**Instructions to follow:**
Search the entries below. Return every line that has "computer" in it.

**Source records:**
- Opening Delimiter -
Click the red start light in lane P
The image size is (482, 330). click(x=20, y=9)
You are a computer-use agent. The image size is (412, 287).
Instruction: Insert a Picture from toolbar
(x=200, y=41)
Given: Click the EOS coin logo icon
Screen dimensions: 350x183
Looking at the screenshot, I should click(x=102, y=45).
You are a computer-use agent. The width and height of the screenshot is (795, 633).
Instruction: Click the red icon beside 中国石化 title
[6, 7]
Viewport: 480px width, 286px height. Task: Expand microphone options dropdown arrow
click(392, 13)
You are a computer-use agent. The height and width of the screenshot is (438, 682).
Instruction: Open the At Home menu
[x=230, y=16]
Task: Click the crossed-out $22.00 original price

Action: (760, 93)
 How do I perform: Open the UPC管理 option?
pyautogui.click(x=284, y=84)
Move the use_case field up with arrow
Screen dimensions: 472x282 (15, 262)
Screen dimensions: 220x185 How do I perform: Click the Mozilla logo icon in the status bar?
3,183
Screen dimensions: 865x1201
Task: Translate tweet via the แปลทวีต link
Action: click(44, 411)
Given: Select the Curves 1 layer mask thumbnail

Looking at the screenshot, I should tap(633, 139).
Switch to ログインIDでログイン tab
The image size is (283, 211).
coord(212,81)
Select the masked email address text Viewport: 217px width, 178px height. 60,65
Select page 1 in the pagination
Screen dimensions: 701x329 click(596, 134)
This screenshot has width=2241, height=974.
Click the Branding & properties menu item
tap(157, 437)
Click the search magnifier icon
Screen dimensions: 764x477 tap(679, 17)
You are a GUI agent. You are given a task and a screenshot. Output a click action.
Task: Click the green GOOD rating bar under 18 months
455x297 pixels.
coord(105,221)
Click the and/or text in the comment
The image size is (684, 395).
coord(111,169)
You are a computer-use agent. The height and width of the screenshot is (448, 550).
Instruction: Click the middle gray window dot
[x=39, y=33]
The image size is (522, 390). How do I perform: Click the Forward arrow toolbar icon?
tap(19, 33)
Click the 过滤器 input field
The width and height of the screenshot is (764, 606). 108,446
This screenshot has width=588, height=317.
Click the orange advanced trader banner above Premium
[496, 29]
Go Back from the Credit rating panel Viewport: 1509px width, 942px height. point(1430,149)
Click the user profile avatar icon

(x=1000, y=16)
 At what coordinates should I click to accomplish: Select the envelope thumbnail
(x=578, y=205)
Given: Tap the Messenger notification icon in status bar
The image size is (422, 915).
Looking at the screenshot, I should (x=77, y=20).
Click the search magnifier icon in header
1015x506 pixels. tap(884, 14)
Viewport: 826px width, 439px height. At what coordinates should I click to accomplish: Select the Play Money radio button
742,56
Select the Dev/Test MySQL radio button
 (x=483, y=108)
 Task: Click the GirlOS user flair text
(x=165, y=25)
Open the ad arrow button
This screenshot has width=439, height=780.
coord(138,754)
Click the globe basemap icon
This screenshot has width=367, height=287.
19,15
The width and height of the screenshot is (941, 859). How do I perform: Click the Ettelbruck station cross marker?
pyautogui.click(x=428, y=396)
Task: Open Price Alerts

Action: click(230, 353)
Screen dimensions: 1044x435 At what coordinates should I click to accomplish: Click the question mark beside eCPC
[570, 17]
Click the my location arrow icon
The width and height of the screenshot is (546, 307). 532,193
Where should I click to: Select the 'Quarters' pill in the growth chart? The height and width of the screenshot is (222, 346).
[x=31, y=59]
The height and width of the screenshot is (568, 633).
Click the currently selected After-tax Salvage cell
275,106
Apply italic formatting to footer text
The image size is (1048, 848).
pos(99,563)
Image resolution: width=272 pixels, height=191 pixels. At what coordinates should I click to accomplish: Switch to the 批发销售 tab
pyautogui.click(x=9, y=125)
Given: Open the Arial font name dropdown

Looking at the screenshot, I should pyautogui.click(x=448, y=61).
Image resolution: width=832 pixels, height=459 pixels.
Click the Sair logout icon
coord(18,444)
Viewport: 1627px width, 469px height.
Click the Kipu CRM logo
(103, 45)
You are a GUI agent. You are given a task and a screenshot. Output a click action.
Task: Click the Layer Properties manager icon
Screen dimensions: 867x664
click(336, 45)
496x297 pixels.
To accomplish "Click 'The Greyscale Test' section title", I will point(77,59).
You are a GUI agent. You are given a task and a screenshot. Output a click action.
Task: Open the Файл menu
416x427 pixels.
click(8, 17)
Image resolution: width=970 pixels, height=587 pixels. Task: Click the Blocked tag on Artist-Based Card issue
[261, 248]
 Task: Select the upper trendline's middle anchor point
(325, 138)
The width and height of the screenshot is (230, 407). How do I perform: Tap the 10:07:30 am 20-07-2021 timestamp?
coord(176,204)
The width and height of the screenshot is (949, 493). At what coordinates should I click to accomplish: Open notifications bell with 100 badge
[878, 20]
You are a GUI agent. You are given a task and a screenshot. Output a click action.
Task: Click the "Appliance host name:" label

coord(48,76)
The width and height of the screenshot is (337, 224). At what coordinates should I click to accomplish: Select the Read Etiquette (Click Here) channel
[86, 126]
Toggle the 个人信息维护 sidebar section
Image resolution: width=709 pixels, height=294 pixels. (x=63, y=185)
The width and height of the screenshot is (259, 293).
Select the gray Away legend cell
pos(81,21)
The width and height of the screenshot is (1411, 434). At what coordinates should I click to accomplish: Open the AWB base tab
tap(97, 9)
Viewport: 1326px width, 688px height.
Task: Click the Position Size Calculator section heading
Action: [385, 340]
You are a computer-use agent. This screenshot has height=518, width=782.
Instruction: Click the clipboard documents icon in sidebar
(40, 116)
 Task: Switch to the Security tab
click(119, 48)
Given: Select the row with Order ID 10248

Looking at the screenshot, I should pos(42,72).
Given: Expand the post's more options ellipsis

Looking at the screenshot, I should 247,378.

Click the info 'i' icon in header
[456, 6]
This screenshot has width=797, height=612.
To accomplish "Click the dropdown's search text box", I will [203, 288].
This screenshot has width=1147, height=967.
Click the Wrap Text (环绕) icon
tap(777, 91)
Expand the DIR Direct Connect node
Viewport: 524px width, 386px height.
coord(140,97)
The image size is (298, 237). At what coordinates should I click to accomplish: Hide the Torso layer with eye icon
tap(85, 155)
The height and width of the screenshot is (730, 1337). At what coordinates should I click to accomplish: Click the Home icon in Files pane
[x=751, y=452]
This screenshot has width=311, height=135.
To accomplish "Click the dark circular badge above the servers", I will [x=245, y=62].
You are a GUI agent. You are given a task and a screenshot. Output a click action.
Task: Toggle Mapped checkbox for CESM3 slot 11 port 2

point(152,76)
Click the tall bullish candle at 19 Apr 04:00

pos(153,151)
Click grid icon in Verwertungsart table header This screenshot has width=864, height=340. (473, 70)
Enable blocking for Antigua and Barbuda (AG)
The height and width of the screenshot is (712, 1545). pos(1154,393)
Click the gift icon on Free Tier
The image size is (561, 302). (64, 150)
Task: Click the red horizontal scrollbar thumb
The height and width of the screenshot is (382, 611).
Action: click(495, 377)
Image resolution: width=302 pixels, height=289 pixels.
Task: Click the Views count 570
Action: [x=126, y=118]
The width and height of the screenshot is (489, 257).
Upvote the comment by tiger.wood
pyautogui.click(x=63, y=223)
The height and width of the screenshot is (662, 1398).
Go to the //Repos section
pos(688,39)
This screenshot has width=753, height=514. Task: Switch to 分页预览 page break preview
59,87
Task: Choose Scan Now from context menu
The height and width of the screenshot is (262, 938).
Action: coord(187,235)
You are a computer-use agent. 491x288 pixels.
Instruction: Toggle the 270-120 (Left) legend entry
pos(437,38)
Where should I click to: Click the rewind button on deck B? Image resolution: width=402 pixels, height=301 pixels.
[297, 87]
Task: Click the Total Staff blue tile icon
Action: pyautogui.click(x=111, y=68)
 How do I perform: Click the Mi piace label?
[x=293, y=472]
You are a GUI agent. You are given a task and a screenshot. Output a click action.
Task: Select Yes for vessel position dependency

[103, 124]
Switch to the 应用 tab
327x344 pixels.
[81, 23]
- Closing Delimiter -
**Output for this task:**
You are a computer-use agent. The image size is (412, 287).
You are a computer-use agent. The width and height of the screenshot is (795, 633).
You are a computer-use agent. The height and width of the screenshot is (438, 682).
You are a computer-use agent. The height and width of the screenshot is (448, 550).
You are a computer-use agent. This screenshot has height=518, width=782.
You are a computer-use agent. 491x288 pixels.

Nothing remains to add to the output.